▶ ACTIVITY
With pictures omitted, transcribe exactly the lines from the one containing "Task: Open the Extras menu" to the end of the records below.

▶ Pixel coordinate grounding data
· · · ·
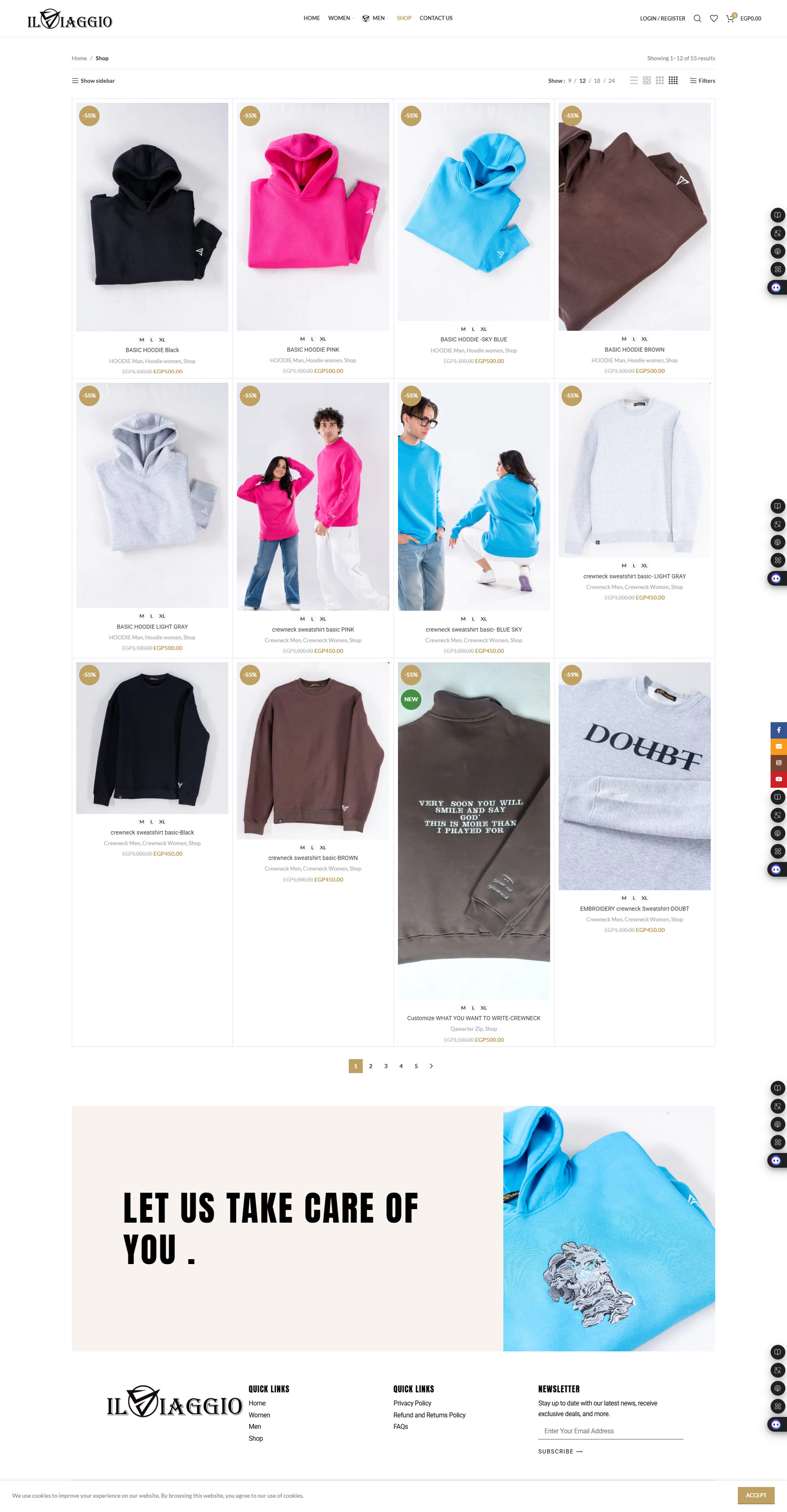Screen dimensions: 787x1512
Task: Click the newsletter email address field
Action: click(610, 1431)
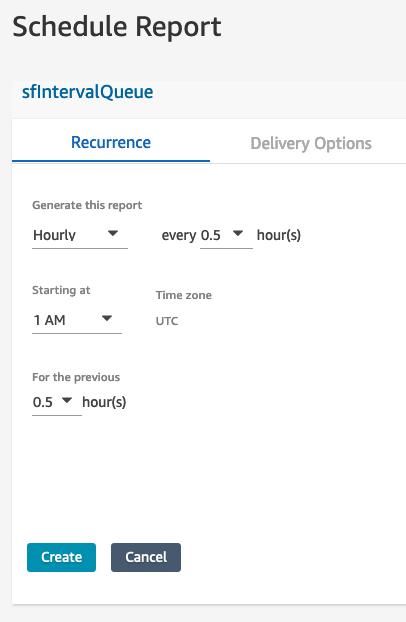Screen dimensions: 406x622
Task: Click the UTC time zone value
Action: point(167,321)
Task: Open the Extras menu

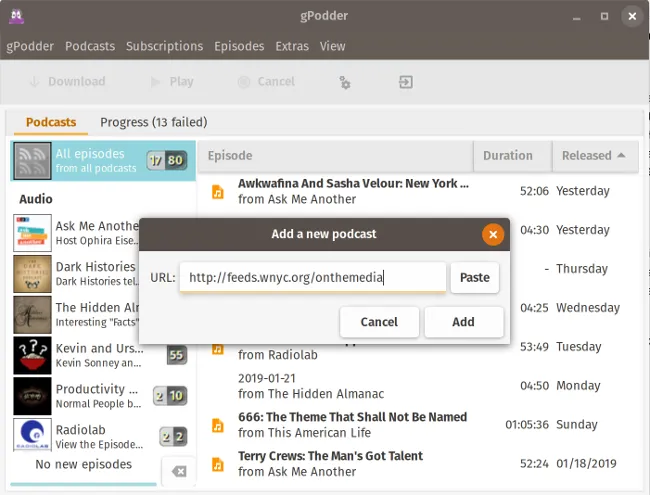Action: click(x=292, y=46)
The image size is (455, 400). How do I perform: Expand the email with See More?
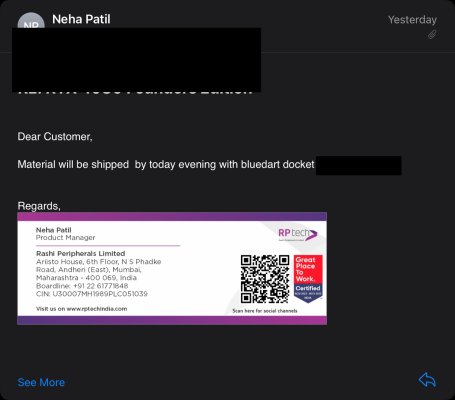point(41,382)
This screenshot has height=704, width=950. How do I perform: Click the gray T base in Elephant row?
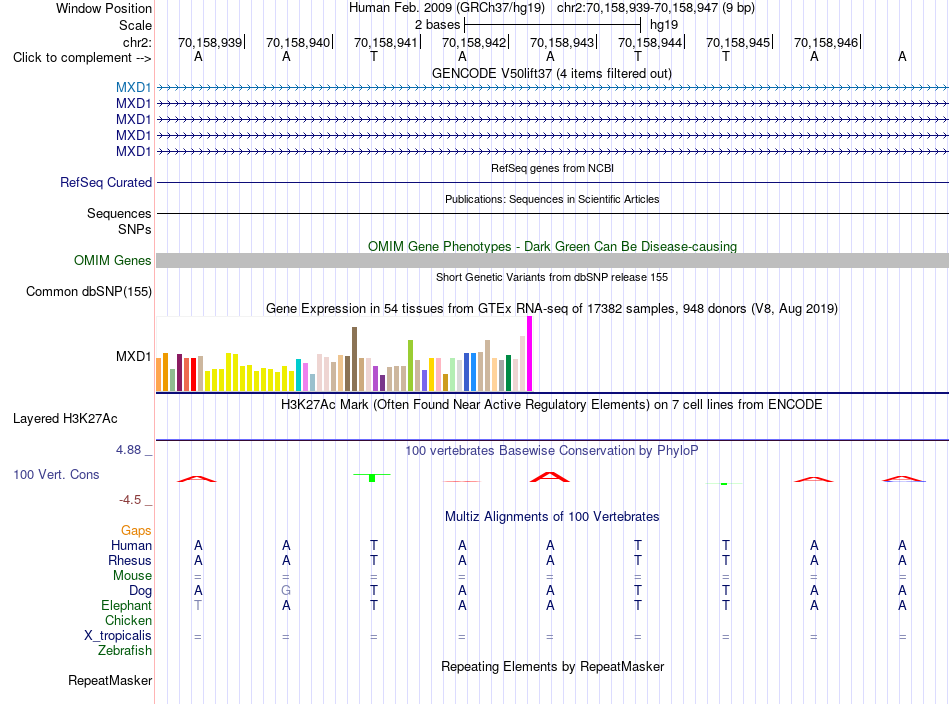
· · · ·
▶ FINAL ANSWER
Task: Open the Extras menu

Action: click(x=292, y=46)
The image size is (455, 400). How do I perform: Expand the email with See More?
point(41,382)
This screenshot has height=704, width=950. How do I perform: Click the gray T base in Elephant row?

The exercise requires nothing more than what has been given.